With the amount of smart technology that automobiles come equipped with these days, the idea of car hacking is not science fiction anymore. Car buyers worry in increasing numbers about the safety of passengers and wonder what they can do to safeguard themselves.
In 2015, two cybersecurity researchers exposed the real threat hackers pose to vehicles connected to the world through the Internet. Charlie Miller and Chris Valasek hacked into a 2014 Jeep Cherokee, and from a mile away, Valasek "turned the steering wheel, briefly disabled the brakes and shut down the engine."
The hack prompted Fiat Chrysler to recall 1.4 million vehicles, including its Jeep Cherokee, to install patches to the UConnect dashboards and entertainment operating systems (OS). Miller and Valasek had used vulnerabilities in the OS as the entry point to cripple critical functions on the Cherokee. This particular OS is common to Dodge, Jeep and Fiat Chrysler vehicles.
The cars rolling off assembly lines now have an average of 25 to 50 interconnected computersintertwined throughout them. The systems manage everything from music and temperature to steering and brakes. The wireless UConnect OS referenced above was particularly vulnerable through its entertainment functionality.
In a vehicle, the entertainment system must connect to the outside world to receive satellite radio signals, stream content and convey mobile phone conversations. The channel is like an open sluiceway to the central nervous system of the car, called the controller area network, or CAN bus. The CAN enables the various components of the car to talk to each other. The greater complexity of cars rolling off assembly lines, particularly in regard to installed entertainment systems, makes them much more vulnerable than models built before 2010.
Gartner, a technology market research company, predicts that approximately 250 million vehicles will directly connect to the Internet by 2020. With numbers like that on the horizon, auto makers are aware of the huge liabilities they face should any of their vehicles succumb to a hack that causes passenger injuries or property damage.
In 2015, auto industry companies created the Automotive Information Sharing and Analysis Center to exchange information about cybersecurity threats and ways to protect against them. In October 2016, the National Highway Traffic Safety Administration published a cybersecurity "best practices" guide for automakers. The report included advice for building more secure vehicles.
The likelihood of a hacker taking control of your car while you're driving is slim, but the threat of theft is real. Since 2015, hackers have successfully used laptop computers to hack the ignitions of late model Fiat Chrysler cars. For this reason, it may be wise to continue using the old-school approach of attaching an anti-theft device to the steering wheel.
You should also remain aware of software security patches provided by your automaker. Typically, vendors offer links on their websites to download the software onto personal USB flash drives. You would simply plug the flash drive into the USB port in your car to transfer the fix or update to your vehicle.

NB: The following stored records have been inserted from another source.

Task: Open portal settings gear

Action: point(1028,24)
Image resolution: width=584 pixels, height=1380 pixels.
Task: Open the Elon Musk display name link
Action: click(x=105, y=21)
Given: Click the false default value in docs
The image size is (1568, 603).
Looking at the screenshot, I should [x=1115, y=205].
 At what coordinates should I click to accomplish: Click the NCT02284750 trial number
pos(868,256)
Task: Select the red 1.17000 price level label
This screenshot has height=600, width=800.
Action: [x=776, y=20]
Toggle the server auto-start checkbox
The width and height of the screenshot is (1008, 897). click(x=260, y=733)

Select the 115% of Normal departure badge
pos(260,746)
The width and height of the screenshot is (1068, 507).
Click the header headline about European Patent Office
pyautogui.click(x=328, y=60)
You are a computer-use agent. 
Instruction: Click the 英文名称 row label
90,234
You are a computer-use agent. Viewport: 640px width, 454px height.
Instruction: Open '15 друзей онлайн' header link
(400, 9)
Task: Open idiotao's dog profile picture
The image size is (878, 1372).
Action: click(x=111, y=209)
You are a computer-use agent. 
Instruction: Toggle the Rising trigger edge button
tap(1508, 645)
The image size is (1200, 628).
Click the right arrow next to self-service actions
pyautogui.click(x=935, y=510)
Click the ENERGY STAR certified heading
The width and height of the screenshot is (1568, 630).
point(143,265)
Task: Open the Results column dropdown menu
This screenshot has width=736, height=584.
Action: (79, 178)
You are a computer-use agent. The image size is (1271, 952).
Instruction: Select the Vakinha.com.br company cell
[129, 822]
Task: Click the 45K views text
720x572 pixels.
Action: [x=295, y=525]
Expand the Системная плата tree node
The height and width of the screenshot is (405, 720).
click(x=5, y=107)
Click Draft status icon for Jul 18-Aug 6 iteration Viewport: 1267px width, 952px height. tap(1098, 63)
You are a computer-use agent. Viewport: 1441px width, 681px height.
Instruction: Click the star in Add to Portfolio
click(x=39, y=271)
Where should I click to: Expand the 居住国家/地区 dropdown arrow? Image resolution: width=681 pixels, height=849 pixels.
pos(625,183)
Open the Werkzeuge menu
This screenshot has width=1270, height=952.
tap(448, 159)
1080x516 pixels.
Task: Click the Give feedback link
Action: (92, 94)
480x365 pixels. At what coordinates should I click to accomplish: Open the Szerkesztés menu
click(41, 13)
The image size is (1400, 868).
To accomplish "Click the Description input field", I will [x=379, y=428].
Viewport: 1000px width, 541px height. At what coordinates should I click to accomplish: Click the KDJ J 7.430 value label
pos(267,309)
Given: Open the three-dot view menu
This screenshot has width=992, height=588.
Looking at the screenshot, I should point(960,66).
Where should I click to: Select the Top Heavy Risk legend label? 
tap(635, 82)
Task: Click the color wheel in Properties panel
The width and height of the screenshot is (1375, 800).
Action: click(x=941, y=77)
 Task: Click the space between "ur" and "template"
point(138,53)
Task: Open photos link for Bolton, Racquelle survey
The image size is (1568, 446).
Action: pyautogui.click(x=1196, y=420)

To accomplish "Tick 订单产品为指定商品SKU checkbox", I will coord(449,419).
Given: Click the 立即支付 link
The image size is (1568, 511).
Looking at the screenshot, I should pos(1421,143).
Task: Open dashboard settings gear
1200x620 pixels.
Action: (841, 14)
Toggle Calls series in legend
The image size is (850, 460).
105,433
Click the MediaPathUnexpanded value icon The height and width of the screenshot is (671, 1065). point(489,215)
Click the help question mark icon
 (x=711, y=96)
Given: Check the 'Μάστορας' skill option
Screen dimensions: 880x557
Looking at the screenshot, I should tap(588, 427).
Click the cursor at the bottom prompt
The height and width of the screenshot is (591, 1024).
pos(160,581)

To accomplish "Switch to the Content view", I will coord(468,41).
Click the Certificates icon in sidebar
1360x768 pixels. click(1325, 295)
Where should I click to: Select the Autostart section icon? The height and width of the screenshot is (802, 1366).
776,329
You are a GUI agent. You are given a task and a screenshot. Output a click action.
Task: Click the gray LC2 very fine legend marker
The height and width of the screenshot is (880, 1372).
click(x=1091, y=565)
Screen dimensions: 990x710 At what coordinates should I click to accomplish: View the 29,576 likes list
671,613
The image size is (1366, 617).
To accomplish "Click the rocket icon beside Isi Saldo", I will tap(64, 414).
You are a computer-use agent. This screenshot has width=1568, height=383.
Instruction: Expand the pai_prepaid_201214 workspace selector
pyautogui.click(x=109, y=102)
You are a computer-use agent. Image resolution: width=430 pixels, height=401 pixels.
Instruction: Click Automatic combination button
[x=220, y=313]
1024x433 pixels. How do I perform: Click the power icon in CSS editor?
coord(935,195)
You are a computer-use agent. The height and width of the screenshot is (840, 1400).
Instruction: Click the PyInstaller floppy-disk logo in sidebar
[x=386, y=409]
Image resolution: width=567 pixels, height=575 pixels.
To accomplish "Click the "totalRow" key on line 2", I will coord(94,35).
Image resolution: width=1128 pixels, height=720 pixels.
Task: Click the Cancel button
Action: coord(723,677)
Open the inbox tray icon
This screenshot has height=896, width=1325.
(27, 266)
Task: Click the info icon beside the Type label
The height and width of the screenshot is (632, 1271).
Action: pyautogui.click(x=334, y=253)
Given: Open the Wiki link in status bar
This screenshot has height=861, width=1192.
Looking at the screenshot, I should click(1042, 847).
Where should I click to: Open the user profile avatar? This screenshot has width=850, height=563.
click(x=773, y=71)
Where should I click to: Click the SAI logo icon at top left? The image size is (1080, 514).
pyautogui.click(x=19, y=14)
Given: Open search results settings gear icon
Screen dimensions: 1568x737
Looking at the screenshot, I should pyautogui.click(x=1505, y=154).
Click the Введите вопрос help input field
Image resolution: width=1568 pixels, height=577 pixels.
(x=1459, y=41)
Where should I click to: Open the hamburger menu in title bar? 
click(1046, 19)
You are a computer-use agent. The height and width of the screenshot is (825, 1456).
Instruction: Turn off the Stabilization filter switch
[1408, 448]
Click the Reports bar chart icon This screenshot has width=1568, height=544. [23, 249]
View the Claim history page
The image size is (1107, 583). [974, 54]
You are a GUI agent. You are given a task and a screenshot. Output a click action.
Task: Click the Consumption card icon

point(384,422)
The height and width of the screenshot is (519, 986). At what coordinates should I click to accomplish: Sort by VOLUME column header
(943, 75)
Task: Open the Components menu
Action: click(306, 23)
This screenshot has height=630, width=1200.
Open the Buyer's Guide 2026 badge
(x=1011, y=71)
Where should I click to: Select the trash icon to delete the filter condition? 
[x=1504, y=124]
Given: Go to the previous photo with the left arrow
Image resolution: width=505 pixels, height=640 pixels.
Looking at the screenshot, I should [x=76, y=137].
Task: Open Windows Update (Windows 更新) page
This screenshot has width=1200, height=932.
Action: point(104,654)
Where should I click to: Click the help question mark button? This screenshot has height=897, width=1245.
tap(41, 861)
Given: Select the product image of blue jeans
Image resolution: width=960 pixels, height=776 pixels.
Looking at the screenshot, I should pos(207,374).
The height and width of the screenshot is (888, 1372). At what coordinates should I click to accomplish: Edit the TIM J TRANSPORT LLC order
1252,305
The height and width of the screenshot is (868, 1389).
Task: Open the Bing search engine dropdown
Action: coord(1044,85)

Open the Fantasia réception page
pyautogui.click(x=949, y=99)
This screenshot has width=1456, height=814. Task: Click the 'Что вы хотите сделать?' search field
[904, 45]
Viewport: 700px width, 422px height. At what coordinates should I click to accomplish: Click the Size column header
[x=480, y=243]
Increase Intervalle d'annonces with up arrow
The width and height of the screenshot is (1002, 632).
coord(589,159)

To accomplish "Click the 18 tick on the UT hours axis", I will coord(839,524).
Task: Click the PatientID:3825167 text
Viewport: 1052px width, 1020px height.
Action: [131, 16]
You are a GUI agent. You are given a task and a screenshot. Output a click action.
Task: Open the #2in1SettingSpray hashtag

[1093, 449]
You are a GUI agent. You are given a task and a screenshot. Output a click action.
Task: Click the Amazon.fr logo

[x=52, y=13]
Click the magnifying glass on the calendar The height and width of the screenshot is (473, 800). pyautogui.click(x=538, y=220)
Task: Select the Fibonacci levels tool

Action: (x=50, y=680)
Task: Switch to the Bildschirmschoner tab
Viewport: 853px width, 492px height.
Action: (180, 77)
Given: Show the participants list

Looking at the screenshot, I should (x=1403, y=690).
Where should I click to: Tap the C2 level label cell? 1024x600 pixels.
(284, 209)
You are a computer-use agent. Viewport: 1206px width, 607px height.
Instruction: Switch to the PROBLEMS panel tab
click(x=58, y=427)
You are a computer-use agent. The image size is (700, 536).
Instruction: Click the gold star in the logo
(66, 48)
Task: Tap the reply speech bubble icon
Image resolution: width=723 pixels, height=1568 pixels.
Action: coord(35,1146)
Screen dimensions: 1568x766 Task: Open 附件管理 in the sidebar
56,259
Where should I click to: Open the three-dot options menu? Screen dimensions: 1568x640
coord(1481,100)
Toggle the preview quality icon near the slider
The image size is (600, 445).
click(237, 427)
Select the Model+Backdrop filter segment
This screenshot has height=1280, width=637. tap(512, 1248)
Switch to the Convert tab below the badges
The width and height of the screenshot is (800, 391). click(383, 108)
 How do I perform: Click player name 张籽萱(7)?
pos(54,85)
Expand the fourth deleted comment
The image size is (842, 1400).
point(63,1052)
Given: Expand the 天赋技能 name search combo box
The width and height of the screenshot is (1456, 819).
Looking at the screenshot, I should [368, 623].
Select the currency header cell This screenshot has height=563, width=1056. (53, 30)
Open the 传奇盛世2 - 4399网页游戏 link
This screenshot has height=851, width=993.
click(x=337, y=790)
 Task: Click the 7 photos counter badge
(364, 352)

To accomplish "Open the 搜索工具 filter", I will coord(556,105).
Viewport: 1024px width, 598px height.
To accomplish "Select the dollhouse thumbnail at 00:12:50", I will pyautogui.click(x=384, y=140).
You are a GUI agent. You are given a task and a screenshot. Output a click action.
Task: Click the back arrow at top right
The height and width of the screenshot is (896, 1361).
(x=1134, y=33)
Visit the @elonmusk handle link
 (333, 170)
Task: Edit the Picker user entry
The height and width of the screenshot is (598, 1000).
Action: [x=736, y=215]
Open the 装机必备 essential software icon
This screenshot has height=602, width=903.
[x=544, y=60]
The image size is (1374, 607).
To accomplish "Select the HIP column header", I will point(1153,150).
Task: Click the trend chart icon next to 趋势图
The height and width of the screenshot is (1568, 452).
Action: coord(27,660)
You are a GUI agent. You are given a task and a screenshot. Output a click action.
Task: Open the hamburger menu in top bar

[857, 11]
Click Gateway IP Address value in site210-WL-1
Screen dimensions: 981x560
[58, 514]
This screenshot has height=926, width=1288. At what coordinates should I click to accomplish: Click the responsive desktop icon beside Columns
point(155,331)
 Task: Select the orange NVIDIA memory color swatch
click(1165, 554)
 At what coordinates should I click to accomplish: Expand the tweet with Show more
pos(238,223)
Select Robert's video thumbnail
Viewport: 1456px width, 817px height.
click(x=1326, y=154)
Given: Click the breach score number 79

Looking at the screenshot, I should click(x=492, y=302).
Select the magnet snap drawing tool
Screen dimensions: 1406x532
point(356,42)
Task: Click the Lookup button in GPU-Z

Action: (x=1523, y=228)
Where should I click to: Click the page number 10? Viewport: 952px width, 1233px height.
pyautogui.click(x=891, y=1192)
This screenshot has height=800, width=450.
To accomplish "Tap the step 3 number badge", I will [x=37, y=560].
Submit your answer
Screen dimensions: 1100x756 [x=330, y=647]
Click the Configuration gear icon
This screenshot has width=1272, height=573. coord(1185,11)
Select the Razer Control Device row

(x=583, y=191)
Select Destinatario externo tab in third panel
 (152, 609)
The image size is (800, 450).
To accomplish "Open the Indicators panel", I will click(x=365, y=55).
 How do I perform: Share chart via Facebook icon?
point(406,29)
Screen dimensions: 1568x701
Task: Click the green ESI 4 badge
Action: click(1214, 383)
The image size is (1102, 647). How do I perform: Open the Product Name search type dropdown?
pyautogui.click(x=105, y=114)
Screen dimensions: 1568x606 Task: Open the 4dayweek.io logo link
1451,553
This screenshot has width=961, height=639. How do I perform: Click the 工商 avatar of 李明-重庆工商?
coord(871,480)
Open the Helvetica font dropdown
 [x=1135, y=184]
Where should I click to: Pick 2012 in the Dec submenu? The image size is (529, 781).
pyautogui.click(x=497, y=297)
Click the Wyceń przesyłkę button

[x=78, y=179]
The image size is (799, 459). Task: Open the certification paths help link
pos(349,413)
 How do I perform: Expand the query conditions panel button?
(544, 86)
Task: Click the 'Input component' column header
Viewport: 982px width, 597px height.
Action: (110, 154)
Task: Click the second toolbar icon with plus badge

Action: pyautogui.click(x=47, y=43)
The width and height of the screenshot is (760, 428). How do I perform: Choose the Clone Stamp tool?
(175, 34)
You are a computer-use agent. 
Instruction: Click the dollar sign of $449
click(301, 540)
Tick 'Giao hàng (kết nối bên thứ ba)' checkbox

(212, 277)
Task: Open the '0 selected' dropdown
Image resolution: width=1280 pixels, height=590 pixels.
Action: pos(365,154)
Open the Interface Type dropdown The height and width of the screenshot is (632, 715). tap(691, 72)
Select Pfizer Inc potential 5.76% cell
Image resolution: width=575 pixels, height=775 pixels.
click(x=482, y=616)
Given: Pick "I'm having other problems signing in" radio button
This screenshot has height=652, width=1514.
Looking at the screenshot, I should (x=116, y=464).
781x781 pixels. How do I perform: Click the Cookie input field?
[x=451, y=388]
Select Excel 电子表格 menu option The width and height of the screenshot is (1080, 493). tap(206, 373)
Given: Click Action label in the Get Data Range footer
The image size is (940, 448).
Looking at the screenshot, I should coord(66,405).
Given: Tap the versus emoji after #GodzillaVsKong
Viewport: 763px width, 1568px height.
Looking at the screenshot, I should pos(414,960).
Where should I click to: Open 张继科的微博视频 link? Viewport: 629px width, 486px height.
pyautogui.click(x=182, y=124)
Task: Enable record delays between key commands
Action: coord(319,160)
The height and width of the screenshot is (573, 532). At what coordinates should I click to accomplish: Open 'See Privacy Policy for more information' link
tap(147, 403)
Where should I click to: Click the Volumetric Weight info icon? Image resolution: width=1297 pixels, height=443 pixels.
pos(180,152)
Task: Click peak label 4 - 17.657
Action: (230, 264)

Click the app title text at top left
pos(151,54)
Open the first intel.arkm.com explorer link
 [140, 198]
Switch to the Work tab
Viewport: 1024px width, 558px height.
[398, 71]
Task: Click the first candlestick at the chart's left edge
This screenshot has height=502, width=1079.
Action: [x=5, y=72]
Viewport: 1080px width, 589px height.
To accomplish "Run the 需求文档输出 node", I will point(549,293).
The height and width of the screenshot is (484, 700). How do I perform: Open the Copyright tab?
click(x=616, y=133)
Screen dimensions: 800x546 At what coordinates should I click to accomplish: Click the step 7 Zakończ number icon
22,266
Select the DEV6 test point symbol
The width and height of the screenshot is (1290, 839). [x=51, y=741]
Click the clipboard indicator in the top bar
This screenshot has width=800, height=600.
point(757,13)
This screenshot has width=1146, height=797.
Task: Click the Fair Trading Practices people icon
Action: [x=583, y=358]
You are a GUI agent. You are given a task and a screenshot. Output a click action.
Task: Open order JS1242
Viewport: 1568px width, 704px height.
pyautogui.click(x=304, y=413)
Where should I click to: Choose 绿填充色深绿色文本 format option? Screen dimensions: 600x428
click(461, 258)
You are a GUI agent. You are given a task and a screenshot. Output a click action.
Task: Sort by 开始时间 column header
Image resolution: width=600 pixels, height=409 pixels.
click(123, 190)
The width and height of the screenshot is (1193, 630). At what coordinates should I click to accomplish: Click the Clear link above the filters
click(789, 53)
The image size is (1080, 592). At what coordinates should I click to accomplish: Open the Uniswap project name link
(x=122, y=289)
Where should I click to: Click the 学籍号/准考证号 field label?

Avoid installing software on your automobile that is not manufacturer approved. This includes diagnostics software to monitor your car's performance or different types of entertainment software that require Internet connectivity. Third-party wares could be rife with vulnerabilities that hackers could exploit to steal or control your car.
Along with providing greater convenience and comfort, the integration of the Internet into cars presents owners with new challenges that are as critical as the hacking of personal devices. Just as you develop a routine for keeping the antivirus software up to date on your computer, you must stay abreast of the security updates for your modern vehicles.